• [Assignment] An exact copy of all entries is required.

---------- Source material

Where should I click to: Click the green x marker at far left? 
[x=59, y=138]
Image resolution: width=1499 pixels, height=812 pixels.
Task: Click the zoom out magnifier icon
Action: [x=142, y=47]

--------------------

• [Exercise result]
Where should I click to: Click the green x marker at far left? 
[x=59, y=138]
Image resolution: width=1499 pixels, height=812 pixels.
Task: Click the zoom out magnifier icon
Action: [x=142, y=47]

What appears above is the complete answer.